N’s attachment with the mother

  1. On 2 May 2013, the Federal Circuit Court ordered by consent that N live with the mother and father on a three day rotation basis, and K spend three hours with the father on each of the days that N was in his care, but otherwise live with the mother.  Those orders were to commence at 4:00pm on that day, and were intended to see N go into his father’s care for three days at that time.  Unfortunately the mother did not comply with that order.  On 3 May a Federal Circuit Court Judge suspended the orders he had made the previous day in relation to N and ordered that he live with the father.  The matter was then transferred to this Court.

  2. On 17 June 2013, I ordered by consent that N live with the father, and K live with the mother.  On 26 June there were further consent orders made which saw N continue to live with his father, but spend weekend time with his mother on an increasing basis, such that from 23 August 2013, he would spend from 5:00pm Friday until 1:00pm Sunday in her care.

  3. In her evidence, Ms F identified that the effect of those interim orders – which took N from the mother’s care, and restricted her time with him to weekends – had impaired his relationship and attachment with the mother.  She was not challenged in relation to that.  Moreover, in the course of his submissions, the father conceded that that attachment had been impaired, and needed to be rehabilitated.  The father was given many opportunities to suggest a better regime for rehabilitating that relationship than that suggested by Ms F, namely that for the next six months N live with the mother and only spend supervised time with the father.  Despite repeated opportunities to generate any better alternative, the father was not able to do so.  To the extent that he came up with an alternative, it was to order shared care.  However he conceded, when pressed, that the parties’ relationship is not one which can presently sustain a shared care arrangement of the children.  He therefore was, in effect, conceding that the only alternative that he was able offer was a non-viable one.

ORDERS

Parental responsibility

  1. Plainly, given the exposure of N and K to family violence, at the very least in the maternal grandmother’s home, the presumption in relation to equal shared parental responsibility does not apply. It follows then that the allocation of parental responsibility for the children remains one to be determined by a best interests consideration taking into account the relevant s 60CC factors. In this instance, I have not individually traversed each of the relevant primary and additional considerations, because they have, to the extent that they are relevant, been otherwise discussed in the parts of this judgment that deal with the issues as identified by the parties.

  2. The simple fact is that, whilst in the longer term it might be hoped that the parties will be able to achieve respectful and child focussed communication, there is little basis for thinking that they presently could do so. If there were to be an order for equal shared parental responsibility, s 65DAC would require them to consult with each other in relation to decisions to be made about any major long term issue, and to make a genuine effort to come to a joint decision about that issue. At present, such an order would be unworkable. It therefore follows that there must be an order allocating parental responsibility to one parent to the exclusion of the other.

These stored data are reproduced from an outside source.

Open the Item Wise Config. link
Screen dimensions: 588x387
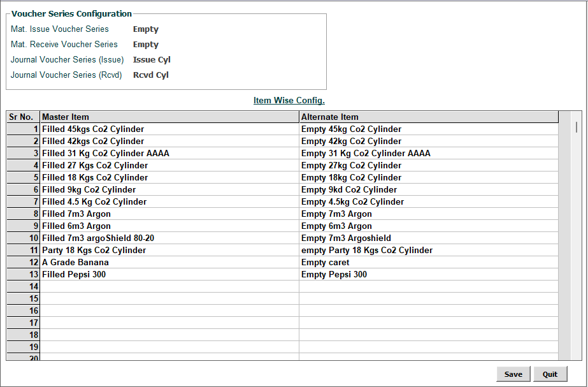point(289,101)
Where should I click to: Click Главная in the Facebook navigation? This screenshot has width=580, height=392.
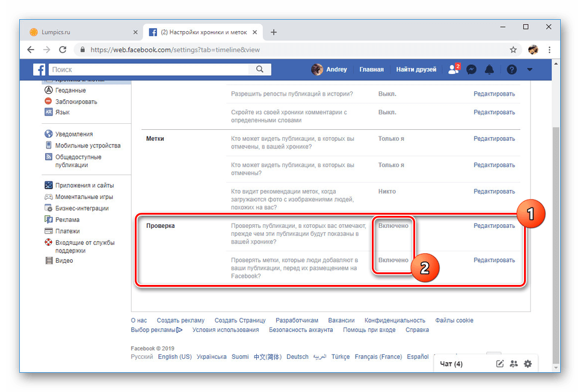(x=371, y=69)
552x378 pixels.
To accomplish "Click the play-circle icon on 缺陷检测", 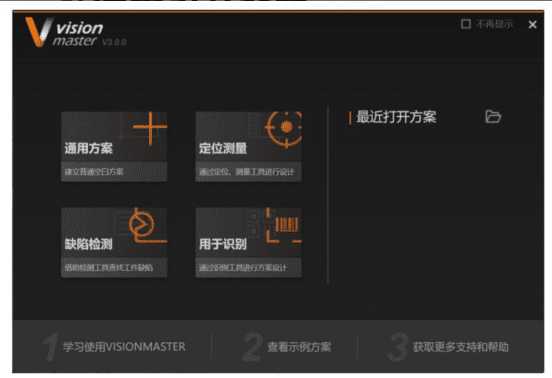I will click(x=143, y=225).
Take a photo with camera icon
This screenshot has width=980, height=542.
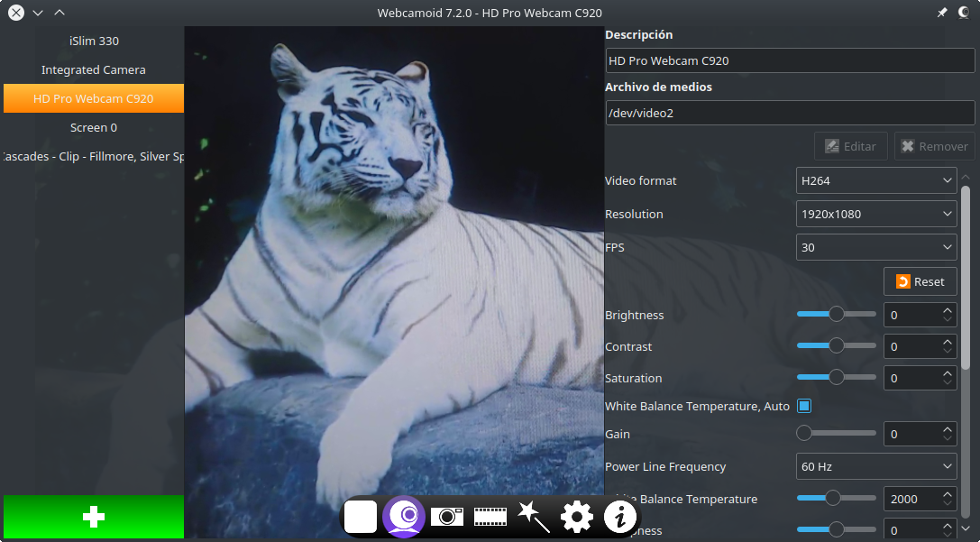[447, 517]
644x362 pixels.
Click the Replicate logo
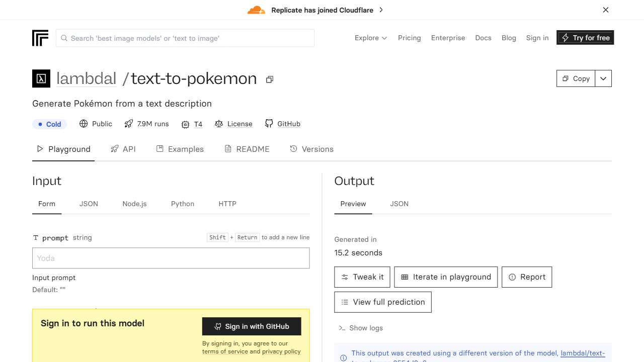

  3. In my view it is appropriate that that parental responsibility fall to the parent with whom the child or children is primarily resident.  Against that background I therefore turn to consider with whom the children should live.

With whom should N live?

  1. As has been seen from my discussion of the issues earlier in these reasons, it is in N’s best interests if, for the next six months, he resides primarily with his mother, with a view to restoring and rehabilitating his attachment with her.  The father was unable to identify any viable alternative to that arrangement.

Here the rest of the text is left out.